Registros de texto y de señalamiento de elementos
⁂

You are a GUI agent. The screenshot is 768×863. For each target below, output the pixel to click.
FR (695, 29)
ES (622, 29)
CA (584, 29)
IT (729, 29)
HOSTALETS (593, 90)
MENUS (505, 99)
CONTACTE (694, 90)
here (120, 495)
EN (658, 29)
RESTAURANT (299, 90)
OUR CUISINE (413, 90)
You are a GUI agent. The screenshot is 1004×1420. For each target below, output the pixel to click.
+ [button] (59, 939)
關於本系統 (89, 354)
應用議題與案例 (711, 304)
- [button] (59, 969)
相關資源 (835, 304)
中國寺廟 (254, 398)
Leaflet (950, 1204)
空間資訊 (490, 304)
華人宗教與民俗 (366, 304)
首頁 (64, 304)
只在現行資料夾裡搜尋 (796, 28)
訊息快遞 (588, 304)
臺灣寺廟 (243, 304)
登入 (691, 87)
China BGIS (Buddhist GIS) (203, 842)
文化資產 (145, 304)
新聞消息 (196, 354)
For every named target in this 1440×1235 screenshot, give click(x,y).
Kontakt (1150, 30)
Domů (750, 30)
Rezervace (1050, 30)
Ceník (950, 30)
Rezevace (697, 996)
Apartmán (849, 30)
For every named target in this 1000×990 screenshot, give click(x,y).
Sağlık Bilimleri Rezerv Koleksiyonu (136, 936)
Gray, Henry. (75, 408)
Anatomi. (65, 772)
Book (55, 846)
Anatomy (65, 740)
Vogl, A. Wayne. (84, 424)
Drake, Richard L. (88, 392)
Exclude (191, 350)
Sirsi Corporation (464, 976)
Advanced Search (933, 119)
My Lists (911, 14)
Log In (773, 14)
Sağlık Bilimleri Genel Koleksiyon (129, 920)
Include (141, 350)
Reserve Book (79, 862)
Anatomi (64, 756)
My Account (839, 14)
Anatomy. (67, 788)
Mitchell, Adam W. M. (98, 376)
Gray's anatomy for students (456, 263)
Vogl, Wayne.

⁂

» **La consigna**: Por favor, copia de nuevo todas estas líneas sustituyendo "screenshot" por "image" y deja intacto todo lo demás.

» **Respuesta**:
You are a GUI agent. The image is 768×863. For each target below, output the pixel to click.
FR (695, 29)
ES (622, 29)
CA (584, 29)
IT (729, 29)
HOSTALETS (593, 90)
MENUS (505, 99)
CONTACTE (694, 90)
here (120, 495)
EN (658, 29)
RESTAURANT (299, 90)
OUR CUISINE (413, 90)
You are a GUI agent. The image is 1004×1420. For each target below, output the pixel to click.
+ [button] (59, 939)
關於本系統 (89, 354)
應用議題與案例 (711, 304)
- [button] (59, 969)
相關資源 (835, 304)
中國寺廟 (254, 398)
Leaflet (950, 1204)
空間資訊 (490, 304)
華人宗教與民俗 (366, 304)
首頁 (64, 304)
只在現行資料夾裡搜尋 (796, 28)
訊息快遞 (588, 304)
臺灣寺廟 (243, 304)
登入 (691, 87)
China BGIS (Buddhist GIS) (203, 842)
文化資產 (145, 304)
新聞消息 (196, 354)
For every named target in this 1440×1235 image, give click(x,y).
Kontakt (1150, 30)
Domů (750, 30)
Rezervace (1050, 30)
Ceník (950, 30)
Rezevace (697, 996)
Apartmán (849, 30)
For every named target in this 1000×990 image, give click(x,y).
Sağlık Bilimleri Rezerv Koleksiyonu (136, 936)
Gray, Henry. (75, 408)
Anatomi. (65, 772)
Book (55, 846)
Anatomy (65, 740)
Vogl, A. Wayne. (84, 424)
Drake, Richard L. (88, 392)
Exclude (191, 350)
Sirsi Corporation (464, 976)
Advanced Search (933, 119)
My Lists (911, 14)
Log In (773, 14)
Sağlık Bilimleri Genel Koleksiyon (129, 920)
Include (141, 350)
Reserve Book (79, 862)
Anatomi (64, 756)
My Account (839, 14)
Anatomy. (67, 788)
Mitchell, Adam W. M. (98, 376)
Gray's anatomy for students (456, 263)
Vogl, Wayne.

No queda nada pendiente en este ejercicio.